Ōi Saidan Rōshi: Ōi Rōshi was born in 1915, in Nishinomiya, Hyōgo Prefecture, and entered Tōfuku-ji Monastery in 1940 and eventually received transmission from Ienaga Itsudō Rōshi. He then taught at Hanazono University until 1960, when he assumed the abbacy of Manju-ji Monastery in Ōita Prefecture. He then returned to Kyoto and served as priest of the Myōshin-ji subtemple Tōkai-an from 1975 until 1990, when he was appointed chief abbot and Zen master of Hōkō-ji in Shizuoka Prefecture. Ōi Rōshi has been active as a Zen teacher in Germany and other parts of Europe, and has served for many years as president of the educational association Shinryūkai. At the age of nearly one hundred he is presently the oldest active Rinzai Zen master in Japan, continuing his life of study and meditation.
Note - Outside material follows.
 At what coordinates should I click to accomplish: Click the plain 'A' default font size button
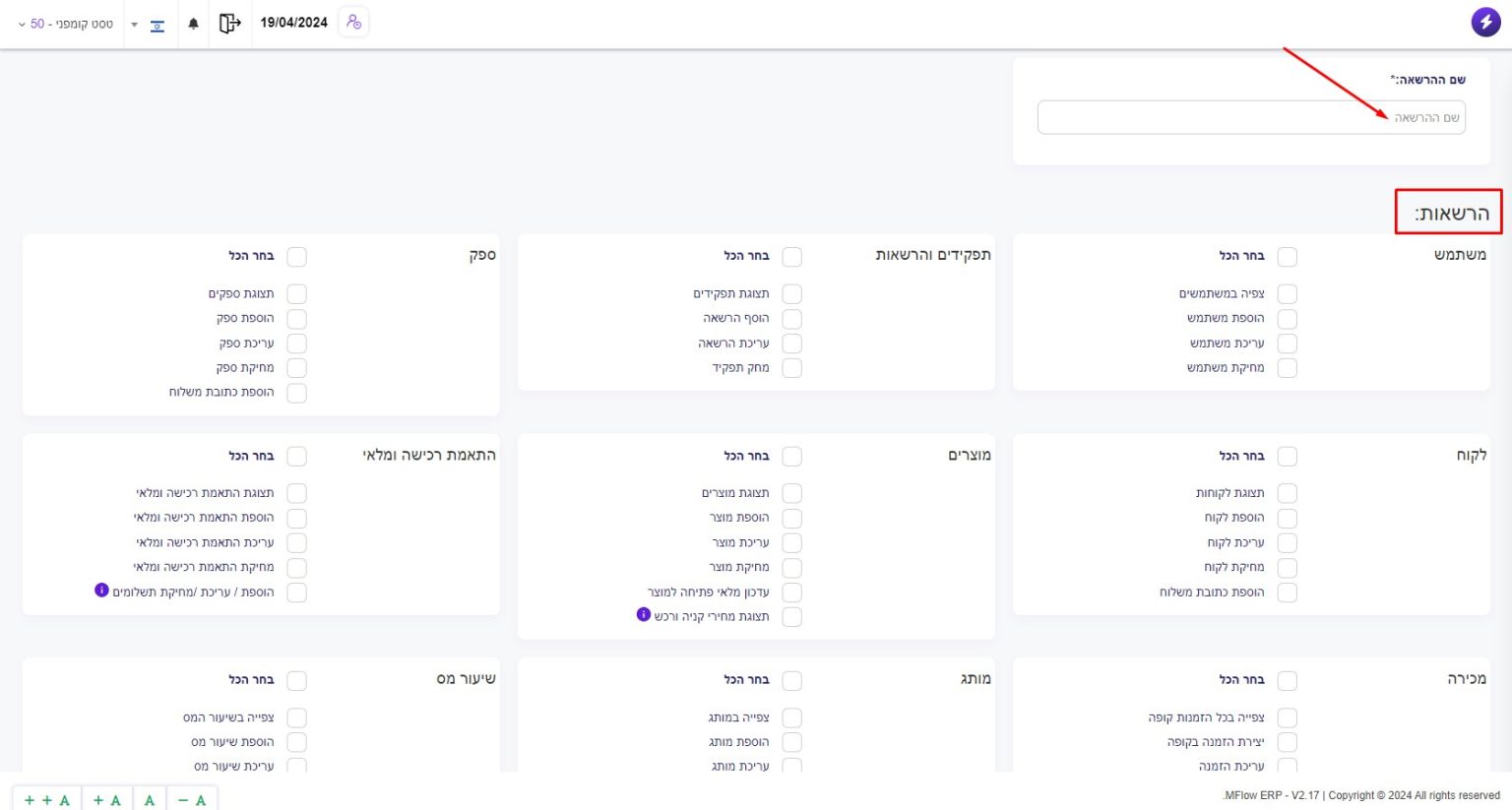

Katayama Shūkō: Rev. Katayama was born in the city of Kesennuma, Miyagi Prefecture, in 1940. After graduating from Hanazono University in 1965 he trained in Zen at Kaisei-ji Monastery. Following this he returned to Kesennuma and assumed duties as assistant priest at his home temple, Jifuku-ji, where he offered classes to the local community and worked with disadvantaged children. In 2010 he founded “Kassapa,” a singing group exploring new approaches to teaching Buddhism through the use of music. Following the 2011 Tohoku earthquake and tsunami, during which Jifuku-ji was severely damaged, Rev. Katayama and Kassapa have contributed to the Tohoku reconstruction efforts by serving as a voice for the affected areas. He is also vice-director of the NPO “Let’s Plant a Seaside Forest,” which is working toward restoration of Tohoku’s natural environment through tree planting and other activities.